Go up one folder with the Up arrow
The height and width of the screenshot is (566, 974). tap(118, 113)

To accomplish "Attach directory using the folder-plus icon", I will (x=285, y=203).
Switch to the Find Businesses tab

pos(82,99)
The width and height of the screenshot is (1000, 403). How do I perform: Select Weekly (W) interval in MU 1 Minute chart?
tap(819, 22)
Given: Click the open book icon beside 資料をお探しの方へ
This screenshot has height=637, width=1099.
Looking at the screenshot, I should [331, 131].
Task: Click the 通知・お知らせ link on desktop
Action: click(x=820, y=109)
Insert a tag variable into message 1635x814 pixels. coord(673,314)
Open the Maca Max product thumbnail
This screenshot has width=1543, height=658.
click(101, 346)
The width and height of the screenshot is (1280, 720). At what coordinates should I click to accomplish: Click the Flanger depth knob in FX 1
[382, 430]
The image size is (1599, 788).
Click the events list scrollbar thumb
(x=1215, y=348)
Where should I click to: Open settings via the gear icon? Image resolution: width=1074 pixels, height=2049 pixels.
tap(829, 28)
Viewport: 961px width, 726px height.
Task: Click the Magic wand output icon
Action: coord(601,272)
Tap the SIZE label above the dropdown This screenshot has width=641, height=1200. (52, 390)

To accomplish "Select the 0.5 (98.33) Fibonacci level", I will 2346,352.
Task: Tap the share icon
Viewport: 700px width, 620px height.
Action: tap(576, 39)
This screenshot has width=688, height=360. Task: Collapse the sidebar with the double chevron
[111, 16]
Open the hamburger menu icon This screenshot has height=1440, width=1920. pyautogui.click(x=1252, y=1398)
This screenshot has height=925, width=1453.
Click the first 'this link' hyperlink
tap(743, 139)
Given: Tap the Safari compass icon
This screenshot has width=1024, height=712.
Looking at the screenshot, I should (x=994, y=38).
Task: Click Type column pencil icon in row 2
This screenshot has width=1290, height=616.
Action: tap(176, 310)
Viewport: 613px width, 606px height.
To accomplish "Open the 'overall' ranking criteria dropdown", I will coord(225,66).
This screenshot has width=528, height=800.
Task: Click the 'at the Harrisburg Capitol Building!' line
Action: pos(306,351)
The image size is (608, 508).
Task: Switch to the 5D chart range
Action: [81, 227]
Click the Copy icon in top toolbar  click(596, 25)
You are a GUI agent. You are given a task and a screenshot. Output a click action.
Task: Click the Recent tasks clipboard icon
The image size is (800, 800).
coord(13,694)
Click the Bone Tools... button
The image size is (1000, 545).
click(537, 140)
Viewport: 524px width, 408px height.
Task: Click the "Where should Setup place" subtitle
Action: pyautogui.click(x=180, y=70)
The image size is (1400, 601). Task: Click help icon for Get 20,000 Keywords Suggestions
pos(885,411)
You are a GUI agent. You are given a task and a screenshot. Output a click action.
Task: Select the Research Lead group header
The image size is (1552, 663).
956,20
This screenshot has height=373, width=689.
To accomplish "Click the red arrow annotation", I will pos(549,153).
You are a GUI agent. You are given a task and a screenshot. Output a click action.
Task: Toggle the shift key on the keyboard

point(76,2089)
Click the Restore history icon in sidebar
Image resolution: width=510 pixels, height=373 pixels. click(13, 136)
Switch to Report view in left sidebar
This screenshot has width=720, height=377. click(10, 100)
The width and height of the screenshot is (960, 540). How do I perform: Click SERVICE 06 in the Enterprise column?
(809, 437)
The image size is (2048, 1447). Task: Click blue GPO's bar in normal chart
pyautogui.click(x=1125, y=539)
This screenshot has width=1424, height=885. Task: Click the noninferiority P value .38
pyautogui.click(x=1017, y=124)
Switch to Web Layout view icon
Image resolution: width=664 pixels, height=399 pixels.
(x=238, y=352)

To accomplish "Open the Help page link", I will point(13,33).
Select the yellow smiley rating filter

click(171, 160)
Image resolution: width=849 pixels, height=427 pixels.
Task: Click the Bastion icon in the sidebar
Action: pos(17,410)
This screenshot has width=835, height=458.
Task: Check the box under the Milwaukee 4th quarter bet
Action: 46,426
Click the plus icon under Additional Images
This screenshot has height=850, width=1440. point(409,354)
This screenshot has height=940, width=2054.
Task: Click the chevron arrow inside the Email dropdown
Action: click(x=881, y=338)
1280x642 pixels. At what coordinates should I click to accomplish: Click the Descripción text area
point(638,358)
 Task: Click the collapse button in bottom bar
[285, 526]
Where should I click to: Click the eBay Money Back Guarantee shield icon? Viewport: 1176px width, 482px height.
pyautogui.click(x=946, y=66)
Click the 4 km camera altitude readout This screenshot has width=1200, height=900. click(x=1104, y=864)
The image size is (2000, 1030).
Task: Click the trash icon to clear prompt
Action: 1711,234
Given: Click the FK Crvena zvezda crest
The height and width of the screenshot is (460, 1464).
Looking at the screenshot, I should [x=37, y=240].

..........

Short problem:
Transcribe everything from the start of the records down to the line containing "Looking at the screenshot, I should (x=994, y=38).", including that line.

Result of the exercise:
Go up one folder with the Up arrow
The height and width of the screenshot is (566, 974). tap(118, 113)

To accomplish "Attach directory using the folder-plus icon", I will (x=285, y=203).
Switch to the Find Businesses tab

pos(82,99)
The width and height of the screenshot is (1000, 403). How do I perform: Select Weekly (W) interval in MU 1 Minute chart?
tap(819, 22)
Given: Click the open book icon beside 資料をお探しの方へ
This screenshot has height=637, width=1099.
Looking at the screenshot, I should [331, 131].
Task: Click the 通知・お知らせ link on desktop
Action: click(x=820, y=109)
Insert a tag variable into message 1635x814 pixels. coord(673,314)
Open the Maca Max product thumbnail
This screenshot has width=1543, height=658.
click(101, 346)
The width and height of the screenshot is (1280, 720). At what coordinates should I click to accomplish: Click the Flanger depth knob in FX 1
[382, 430]
The image size is (1599, 788).
Click the events list scrollbar thumb
(x=1215, y=348)
Where should I click to: Open settings via the gear icon? Image resolution: width=1074 pixels, height=2049 pixels.
tap(829, 28)
Viewport: 961px width, 726px height.
Task: Click the Magic wand output icon
Action: coord(601,272)
Tap the SIZE label above the dropdown This screenshot has width=641, height=1200. (52, 390)

To accomplish "Select the 0.5 (98.33) Fibonacci level", I will 2346,352.
Task: Tap the share icon
Viewport: 700px width, 620px height.
Action: tap(576, 39)
This screenshot has width=688, height=360. Task: Collapse the sidebar with the double chevron
[111, 16]
Open the hamburger menu icon This screenshot has height=1440, width=1920. pyautogui.click(x=1252, y=1398)
This screenshot has height=925, width=1453.
Click the first 'this link' hyperlink
tap(743, 139)
Given: Tap the Safari compass icon
This screenshot has width=1024, height=712.
Looking at the screenshot, I should (x=994, y=38).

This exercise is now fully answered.